In reality, we are very limited in our capacity to operate the technology available that could revolutionise the way we practise
The greatest impact on our profession over the next decade is going to come from technology. We already need to keep records of patient care to ensure the safety, quality, consistency and continuity of the service we provide. So our current use of technology, whether simply using a phone or fax machine or engaging with patient information with systems such as PMR or EPOS, is well established in pharmacy practice.
Despite the requirement for pharmacy professionals to create, use and maintain electronic documents and data to the relevant legal requirements, professional standards and governance frameworks, many independents and their staff still struggle with basic email, word processing or spreadsheet programs. In reality, we are very limited in our capacity to operate the technology available that could revolutionise the way we practise.
Smart apps to monitor and control delivery drivers will allow us to improve efficiency. Online training and webinars will change the way we learn and engage with each other. Promoting our business with captivating websites and providing private services via PGDs and online GPs will all contribute to improving our reach in the market.
Most of the technology I’ve just mentioned is seen, for the most part, as a positive development. However, one development on the horizon is being treated with great caution – the controversial hub-and-spoke dispensing technology.
So what is all the fuss about? The hub-and-spoke model is basically centralised dispensing and the government recently agreed to enter into consultation on legislative change that could allow all community pharmacies to operate under this model.
In essence, it is centralised dispensing that would see any prescription received by a registered pharmacy being transferred to another registered premises for assembly, dispensing and collection by the patient. Alternatively, the medication could be delivered to the patient or returned to the pharmacy where the prescription was originally presented, for patient collection or delivery.

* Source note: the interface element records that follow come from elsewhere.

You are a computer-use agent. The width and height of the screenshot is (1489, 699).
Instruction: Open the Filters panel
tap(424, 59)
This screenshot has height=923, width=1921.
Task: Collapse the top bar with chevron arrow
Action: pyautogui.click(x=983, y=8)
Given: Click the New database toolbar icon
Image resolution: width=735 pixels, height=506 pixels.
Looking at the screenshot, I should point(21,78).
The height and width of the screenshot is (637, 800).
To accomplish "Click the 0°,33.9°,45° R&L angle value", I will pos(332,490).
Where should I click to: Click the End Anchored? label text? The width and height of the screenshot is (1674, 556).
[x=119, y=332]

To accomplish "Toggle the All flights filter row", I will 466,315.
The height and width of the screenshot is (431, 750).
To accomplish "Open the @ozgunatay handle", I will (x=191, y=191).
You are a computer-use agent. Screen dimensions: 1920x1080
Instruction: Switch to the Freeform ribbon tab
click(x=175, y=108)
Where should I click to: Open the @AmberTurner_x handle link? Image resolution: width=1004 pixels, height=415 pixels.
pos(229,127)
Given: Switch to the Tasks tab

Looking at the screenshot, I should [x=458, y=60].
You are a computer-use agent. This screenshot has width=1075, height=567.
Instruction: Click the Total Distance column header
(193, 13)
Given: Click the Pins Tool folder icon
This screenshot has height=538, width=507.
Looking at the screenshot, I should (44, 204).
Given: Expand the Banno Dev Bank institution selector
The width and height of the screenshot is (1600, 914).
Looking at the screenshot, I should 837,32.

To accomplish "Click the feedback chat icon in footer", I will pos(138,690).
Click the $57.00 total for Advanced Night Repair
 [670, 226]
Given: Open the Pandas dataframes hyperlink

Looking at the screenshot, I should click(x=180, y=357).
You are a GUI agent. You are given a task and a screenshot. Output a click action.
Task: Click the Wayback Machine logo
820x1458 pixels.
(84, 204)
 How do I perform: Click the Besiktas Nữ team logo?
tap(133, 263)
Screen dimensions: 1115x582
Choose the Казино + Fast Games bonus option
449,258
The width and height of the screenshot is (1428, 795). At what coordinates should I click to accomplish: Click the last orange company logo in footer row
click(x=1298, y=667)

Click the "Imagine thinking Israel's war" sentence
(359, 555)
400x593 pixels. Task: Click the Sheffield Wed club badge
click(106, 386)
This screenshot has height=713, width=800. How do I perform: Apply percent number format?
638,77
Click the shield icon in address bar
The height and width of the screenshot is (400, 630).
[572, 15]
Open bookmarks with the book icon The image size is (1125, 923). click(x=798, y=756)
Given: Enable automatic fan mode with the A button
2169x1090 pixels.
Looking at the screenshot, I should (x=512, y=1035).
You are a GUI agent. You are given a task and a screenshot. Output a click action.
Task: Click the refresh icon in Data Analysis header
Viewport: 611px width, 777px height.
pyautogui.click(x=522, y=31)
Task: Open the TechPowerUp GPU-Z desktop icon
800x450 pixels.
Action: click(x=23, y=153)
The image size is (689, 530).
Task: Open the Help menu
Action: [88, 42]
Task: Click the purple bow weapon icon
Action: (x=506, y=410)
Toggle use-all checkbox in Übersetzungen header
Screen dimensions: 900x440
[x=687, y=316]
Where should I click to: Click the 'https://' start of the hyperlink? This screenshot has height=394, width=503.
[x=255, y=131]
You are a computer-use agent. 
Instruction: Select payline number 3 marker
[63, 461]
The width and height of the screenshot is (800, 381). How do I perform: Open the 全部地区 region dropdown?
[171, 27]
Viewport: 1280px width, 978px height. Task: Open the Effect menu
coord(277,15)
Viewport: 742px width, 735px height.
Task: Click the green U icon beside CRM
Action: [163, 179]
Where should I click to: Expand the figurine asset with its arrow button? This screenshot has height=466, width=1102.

It’s a useful model for pharmacy groups that are owned and operated by one legal entity, as it offers the opportunity to improve dispensing efficiency. A central hub with one team concentrating on dispensing regular repeat prescriptions can provide cost savings on labour. Acute walk-in and complex repeat prescriptions would continue to be dispensed by the original ‘spoke’ site.
By dividing pharmacy labour in this way, greater time and effort can be dedicated to patient care with the delivery of quality clinical and pharmaceutical services. Admittedly, the benefits of such a model have yet to be validated, but many multiples are already starting to invest in this process, with some planning a full rollout across their group by 2018.
A few scaled-down modular and manual versions of the centralised operation are being trialled and used by some independent groups. What elevates the technology to astounding capabilities is the electronic prescription service (EPS). This will enable the automatic electronic transmission of any repeat prescription to a hub for assembly, checking, processing, and then delivery or collection from the spoke site.
Many of the larger multiples with wholesale operations are already piloting the system, processing as many as 100,000 items a day with a turnaround time of between 24 and 48 hours … and this is just the testing phase. These multiples are operating their hubs from the vast warehouses of their wholesale division, allowing the retail pharmacy hub to source any drug that may be required.
Pharmacy leaders are seeing this development as one of the most significant challenges to be faced by community pharmacy in the near future. Many of our professional bodies are questioning the efficiency and capabilities of the proposed hub-and-spoke system. And how can we be sure our patients will continue to get the care they deserve?
I’m sure we will see further tweaking and refining of the model. Perhaps the ‘big player wholesalers’ will consider subcontracting for a small fee? We could yet see our wholesalers bringing us pre-processed repeat prescription drugs all checked, bagged and ready for collection or delivery. The government consultation is due to launch next year, with legal changes introduced as soon as October 2016.
This has huge implications for independent pharmacies. We now need to collaborate more than ever, not only in the provision of clinical services but also in dispensing and supply. Could the hub-and-spoke technology pose a threat from efficiency savings that could, in turn, lead to a reduction in dispensing fees? I’m not sure that an independent not participating in the technology would be able to survive the potential reduction in income.
It’s too early to speculate on the impact or even the success of hub-and-spoke technology. As we well know, there’s no such thing as a one-size-fits-all patient. They’re always going to be individuals with specific and diverse needs and I’ve yet to be convinced that such an automated dispensing process will work at scale across the country.
What we do know, however, is that there is considerable concern around the lack of evidence to support claims of improved efficiency and cost savings. But then, why are so many of the big pharmacy groups investing in it?